◆ Task: Print, from the listing below, the lines starting at the line containing "Task: Go back with the arrow button" and ending at the line containing "has height=689, width=1215.", exactly as they stand, and print nothing else.

◆ Entries supplied:
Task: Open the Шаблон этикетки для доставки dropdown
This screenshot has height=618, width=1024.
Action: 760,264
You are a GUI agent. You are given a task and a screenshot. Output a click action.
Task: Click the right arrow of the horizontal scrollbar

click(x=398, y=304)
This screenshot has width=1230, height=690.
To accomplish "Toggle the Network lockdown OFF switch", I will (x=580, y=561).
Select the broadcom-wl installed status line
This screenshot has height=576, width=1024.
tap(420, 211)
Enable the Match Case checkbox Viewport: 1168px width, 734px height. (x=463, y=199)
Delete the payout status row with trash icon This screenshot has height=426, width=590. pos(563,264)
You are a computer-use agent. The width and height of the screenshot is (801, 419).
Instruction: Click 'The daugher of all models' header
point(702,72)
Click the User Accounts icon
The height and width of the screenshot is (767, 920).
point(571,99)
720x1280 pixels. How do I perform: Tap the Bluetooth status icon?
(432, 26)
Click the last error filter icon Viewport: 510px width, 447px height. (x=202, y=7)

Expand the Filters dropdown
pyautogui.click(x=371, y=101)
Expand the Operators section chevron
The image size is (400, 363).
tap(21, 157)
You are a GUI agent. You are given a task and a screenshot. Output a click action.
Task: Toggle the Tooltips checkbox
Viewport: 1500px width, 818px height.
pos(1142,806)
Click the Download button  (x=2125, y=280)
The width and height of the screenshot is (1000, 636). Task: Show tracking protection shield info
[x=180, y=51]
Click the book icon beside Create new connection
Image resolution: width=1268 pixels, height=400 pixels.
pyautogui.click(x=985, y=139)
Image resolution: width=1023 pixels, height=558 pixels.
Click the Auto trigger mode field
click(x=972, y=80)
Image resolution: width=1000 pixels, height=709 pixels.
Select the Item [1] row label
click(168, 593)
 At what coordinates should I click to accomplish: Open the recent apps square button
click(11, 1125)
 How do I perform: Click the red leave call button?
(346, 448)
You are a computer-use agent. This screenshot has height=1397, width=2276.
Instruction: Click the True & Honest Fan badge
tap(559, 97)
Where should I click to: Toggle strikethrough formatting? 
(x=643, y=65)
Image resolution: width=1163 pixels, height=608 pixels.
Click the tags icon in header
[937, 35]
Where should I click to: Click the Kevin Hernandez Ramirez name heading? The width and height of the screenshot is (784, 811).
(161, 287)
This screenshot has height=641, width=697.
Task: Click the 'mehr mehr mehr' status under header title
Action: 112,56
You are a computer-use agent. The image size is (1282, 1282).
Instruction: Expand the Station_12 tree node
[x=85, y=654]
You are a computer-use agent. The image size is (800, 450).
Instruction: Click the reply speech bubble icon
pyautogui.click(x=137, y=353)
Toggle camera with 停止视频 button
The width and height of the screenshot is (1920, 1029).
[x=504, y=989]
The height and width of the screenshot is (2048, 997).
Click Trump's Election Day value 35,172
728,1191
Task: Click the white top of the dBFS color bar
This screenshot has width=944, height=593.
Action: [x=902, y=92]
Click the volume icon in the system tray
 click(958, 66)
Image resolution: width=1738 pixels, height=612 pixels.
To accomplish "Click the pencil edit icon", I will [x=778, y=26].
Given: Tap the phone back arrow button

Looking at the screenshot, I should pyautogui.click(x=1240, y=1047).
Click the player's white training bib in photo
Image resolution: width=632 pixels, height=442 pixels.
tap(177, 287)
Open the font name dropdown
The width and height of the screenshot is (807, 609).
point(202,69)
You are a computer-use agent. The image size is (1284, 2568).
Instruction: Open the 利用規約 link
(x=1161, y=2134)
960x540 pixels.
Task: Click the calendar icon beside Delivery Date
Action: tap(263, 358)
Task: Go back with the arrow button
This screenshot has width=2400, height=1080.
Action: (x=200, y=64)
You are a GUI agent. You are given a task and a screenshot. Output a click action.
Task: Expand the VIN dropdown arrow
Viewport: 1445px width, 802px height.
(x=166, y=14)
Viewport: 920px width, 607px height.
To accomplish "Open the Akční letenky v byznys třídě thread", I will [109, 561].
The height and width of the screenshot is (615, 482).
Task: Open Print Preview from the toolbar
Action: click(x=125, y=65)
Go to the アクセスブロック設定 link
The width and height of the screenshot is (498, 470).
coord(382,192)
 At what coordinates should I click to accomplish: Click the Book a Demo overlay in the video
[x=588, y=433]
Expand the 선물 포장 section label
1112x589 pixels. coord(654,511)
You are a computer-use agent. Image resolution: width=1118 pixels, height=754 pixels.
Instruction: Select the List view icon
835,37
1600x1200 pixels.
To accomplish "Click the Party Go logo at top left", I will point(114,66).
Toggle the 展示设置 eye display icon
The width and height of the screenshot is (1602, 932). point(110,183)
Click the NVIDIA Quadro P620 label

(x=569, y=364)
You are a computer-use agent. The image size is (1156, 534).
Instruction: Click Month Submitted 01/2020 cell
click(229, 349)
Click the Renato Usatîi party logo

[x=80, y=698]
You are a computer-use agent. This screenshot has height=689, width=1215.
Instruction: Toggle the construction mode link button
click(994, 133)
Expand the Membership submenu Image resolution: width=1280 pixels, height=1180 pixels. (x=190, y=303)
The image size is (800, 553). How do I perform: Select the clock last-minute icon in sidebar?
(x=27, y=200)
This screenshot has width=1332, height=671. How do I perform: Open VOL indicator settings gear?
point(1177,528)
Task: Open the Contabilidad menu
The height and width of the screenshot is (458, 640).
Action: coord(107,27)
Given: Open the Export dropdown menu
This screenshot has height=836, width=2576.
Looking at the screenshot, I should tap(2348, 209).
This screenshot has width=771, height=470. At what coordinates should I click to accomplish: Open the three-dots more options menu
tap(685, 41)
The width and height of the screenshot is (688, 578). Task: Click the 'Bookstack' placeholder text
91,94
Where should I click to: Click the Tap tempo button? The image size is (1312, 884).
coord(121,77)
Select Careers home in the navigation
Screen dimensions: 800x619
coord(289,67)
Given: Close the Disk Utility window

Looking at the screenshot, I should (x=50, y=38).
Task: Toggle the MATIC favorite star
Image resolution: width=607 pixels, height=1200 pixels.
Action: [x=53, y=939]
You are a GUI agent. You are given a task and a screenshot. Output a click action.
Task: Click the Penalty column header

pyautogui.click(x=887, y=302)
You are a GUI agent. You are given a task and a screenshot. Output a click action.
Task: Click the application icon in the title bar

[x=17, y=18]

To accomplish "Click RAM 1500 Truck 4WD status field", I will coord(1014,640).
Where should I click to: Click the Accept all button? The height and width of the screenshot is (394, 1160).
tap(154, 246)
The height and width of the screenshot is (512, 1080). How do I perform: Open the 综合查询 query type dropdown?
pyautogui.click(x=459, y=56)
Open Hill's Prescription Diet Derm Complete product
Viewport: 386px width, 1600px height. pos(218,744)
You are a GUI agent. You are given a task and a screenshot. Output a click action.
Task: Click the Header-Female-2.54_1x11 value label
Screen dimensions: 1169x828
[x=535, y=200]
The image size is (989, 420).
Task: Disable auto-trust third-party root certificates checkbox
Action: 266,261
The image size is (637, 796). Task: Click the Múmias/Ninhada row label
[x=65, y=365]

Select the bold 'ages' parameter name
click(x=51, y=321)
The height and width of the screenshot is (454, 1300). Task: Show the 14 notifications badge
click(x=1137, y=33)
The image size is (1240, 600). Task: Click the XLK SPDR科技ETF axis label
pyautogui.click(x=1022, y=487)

◆ Written response:
Task: Go back with the arrow button
This screenshot has width=2400, height=1080.
Action: (x=200, y=64)
You are a GUI agent. You are given a task and a screenshot. Output a click action.
Task: Expand the VIN dropdown arrow
Viewport: 1445px width, 802px height.
(x=166, y=14)
Viewport: 920px width, 607px height.
To accomplish "Open the Akční letenky v byznys třídě thread", I will [109, 561].
The height and width of the screenshot is (615, 482).
Task: Open Print Preview from the toolbar
Action: click(x=125, y=65)
Go to the アクセスブロック設定 link
The width and height of the screenshot is (498, 470).
coord(382,192)
 At what coordinates should I click to accomplish: Click the Book a Demo overlay in the video
[x=588, y=433]
Expand the 선물 포장 section label
1112x589 pixels. coord(654,511)
You are a computer-use agent. Image resolution: width=1118 pixels, height=754 pixels.
Instruction: Select the List view icon
835,37
1600x1200 pixels.
To accomplish "Click the Party Go logo at top left", I will point(114,66).
Toggle the 展示设置 eye display icon
The width and height of the screenshot is (1602, 932). point(110,183)
Click the NVIDIA Quadro P620 label

(x=569, y=364)
You are a computer-use agent. The image size is (1156, 534).
Instruction: Click Month Submitted 01/2020 cell
click(229, 349)
Click the Renato Usatîi party logo

[x=80, y=698]
You are a computer-use agent. This screenshot has height=689, width=1215.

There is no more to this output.